Former Australian cricketer Steve Waugh, who is in India with regards to the current India-Australia series, visited Varanasi to perform the last rites for Brian Rudd, a popular, homeless shoe-shiner in Sydney at the Dashashwamedh Ghat in Varanasi.
“A lot of guys live on the street and they are very very sick. They are mentally ill. And these guys do suffer a hell of a lot, okay. And it’s not their fault. I’ve seen people wast past and abuse them and laugh at them you know, and it’s pretty sad. So if you do come across these people, please stop and buy them a coffee or something and make them feel like they’re part of society because a lot of people do die on the street. So please support these guys.And I also do a show shine.So ifyou’ve a dirty pair of shoes please step over and support me. I’d be extremely grateful, thank you,” Brian Rudd in a video.
Up until his death two months ago, 58-year-old shoe-shiner, Brian Rudd (better known as Shoeshine Brian in Sydney) lived a destitute life. The homeless man would ply his trade at Sydney’s Central Station, Martin Place and on the Pitt Street Mall.
Brian, wearing his signature skull cap over long grey hair, became popular thanks to his wit and kindness (despite the hardships he faced).
In the last few months of his life, he got only about eight customers a day, but Brian longed to have the interaction with his clients and to tell them about his life story. Separated from his family when three months old, Brian grew up in various boys’ homes, where he was treated cruelly (he even attempted suicide at 12), before he met Father Bob Maguire, who set up a foundation for the homeless after seeing the 17-year-old’s plight (he knew about Brians wish).

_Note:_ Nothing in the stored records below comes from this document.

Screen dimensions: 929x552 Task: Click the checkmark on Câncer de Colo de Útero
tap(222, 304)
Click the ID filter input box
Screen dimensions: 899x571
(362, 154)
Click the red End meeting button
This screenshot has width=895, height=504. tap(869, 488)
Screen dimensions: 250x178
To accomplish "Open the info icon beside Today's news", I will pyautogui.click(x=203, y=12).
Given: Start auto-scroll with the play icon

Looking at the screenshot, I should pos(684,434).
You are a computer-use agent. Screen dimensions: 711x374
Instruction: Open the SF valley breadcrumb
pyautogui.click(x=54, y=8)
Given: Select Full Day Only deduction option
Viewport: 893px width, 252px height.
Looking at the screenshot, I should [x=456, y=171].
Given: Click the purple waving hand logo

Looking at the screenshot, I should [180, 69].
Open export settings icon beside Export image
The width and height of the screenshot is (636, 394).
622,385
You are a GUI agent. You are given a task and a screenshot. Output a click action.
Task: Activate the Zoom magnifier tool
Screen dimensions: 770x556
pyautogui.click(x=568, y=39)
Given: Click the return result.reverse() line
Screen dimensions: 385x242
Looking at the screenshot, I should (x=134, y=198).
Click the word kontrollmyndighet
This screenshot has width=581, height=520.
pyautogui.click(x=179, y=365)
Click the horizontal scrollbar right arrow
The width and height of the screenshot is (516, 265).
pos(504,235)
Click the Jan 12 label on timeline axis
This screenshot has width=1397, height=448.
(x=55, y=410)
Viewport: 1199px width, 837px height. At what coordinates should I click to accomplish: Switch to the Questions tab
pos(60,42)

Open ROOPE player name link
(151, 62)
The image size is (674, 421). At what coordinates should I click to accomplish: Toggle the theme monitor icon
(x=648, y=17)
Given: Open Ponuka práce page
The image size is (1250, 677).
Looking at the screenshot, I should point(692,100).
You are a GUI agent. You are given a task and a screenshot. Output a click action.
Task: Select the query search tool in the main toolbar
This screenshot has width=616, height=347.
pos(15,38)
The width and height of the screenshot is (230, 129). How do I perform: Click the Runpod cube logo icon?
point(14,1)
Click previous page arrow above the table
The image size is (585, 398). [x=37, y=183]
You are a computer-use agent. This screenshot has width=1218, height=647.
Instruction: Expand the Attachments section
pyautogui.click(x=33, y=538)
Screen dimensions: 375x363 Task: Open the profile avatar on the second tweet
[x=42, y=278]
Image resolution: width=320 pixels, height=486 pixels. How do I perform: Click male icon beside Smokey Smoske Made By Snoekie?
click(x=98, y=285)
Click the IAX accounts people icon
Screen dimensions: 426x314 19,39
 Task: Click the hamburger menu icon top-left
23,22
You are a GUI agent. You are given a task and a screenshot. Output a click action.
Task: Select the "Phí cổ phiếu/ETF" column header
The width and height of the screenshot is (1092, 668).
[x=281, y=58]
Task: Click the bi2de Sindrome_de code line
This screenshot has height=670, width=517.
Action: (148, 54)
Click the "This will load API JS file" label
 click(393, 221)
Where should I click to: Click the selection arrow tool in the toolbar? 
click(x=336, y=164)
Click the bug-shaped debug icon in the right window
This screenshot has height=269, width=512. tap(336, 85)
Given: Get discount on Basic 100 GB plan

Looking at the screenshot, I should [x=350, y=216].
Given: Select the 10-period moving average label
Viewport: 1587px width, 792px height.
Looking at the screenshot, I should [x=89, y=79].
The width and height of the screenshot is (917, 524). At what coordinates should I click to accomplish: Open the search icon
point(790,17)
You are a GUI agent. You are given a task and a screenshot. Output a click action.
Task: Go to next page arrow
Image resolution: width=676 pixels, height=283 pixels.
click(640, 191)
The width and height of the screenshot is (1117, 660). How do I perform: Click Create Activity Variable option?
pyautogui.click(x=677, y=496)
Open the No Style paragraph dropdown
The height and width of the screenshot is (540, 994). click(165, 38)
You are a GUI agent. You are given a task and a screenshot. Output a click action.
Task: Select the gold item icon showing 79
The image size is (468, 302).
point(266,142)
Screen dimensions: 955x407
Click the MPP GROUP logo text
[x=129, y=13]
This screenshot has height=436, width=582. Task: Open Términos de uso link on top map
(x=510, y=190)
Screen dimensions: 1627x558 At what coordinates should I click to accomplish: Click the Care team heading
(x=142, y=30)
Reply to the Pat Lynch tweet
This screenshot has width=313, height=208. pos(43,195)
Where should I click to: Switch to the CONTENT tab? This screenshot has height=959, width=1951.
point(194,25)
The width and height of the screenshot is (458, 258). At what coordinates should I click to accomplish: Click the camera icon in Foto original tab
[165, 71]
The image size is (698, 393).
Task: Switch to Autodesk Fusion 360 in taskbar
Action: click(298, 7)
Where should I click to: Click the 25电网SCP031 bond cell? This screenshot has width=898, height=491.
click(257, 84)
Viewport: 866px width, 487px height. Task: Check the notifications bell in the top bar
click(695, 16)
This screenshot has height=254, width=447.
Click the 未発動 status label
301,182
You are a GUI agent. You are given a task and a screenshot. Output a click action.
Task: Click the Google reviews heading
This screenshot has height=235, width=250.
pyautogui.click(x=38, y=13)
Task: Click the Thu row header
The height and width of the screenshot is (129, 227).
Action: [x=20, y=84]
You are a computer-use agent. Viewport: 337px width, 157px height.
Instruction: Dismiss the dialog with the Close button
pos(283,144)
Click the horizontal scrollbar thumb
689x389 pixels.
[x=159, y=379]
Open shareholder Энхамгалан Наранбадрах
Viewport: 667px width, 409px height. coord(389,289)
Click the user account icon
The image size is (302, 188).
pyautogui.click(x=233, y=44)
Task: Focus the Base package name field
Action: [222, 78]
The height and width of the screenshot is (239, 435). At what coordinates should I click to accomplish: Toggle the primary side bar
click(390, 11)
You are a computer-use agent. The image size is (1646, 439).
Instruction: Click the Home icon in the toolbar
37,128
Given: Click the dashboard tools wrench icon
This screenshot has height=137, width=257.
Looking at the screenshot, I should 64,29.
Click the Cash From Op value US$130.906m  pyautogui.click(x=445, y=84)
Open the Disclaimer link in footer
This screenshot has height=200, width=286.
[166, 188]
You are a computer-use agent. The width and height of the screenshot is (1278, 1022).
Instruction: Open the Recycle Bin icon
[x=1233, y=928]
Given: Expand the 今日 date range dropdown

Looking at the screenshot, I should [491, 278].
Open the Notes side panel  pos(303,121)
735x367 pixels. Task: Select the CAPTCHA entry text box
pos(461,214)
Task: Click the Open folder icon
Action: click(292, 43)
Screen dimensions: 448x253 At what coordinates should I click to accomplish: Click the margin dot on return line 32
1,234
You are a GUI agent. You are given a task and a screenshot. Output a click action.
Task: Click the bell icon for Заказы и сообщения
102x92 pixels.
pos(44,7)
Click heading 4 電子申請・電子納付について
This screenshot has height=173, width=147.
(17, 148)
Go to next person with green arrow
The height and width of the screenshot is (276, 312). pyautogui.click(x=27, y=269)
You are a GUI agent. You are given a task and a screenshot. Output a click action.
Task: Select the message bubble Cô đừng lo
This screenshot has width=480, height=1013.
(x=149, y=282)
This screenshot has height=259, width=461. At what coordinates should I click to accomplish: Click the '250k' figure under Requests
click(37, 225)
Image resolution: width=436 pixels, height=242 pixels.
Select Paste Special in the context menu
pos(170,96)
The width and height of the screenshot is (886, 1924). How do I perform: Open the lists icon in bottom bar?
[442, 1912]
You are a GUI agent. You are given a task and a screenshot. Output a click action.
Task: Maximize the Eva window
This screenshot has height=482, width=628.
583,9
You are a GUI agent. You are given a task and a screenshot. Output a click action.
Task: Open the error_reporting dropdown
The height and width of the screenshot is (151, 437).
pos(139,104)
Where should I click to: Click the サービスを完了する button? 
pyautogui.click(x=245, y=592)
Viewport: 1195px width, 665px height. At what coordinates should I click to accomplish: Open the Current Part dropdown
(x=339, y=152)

Brian had a life-long wish, and that was to visit India. However, when he realized that his wish look increasingly improbable, Brian instead asked for his ashes to be scattered in the Ganges in Varanasi, adhering to the Hindu belief that the ritual frees one from the cycle of life and death.
Such was Brians’ popularity that Steve Waugh had to compete with many, who were ready to shoulder the responsibility (including an Australian living in India, and a local businessman).
There are plans to have a ‘Shine for Brian Day’ (in his memory) where Australian cricketers and CEOs will shine shoes to raise funds for the homeless.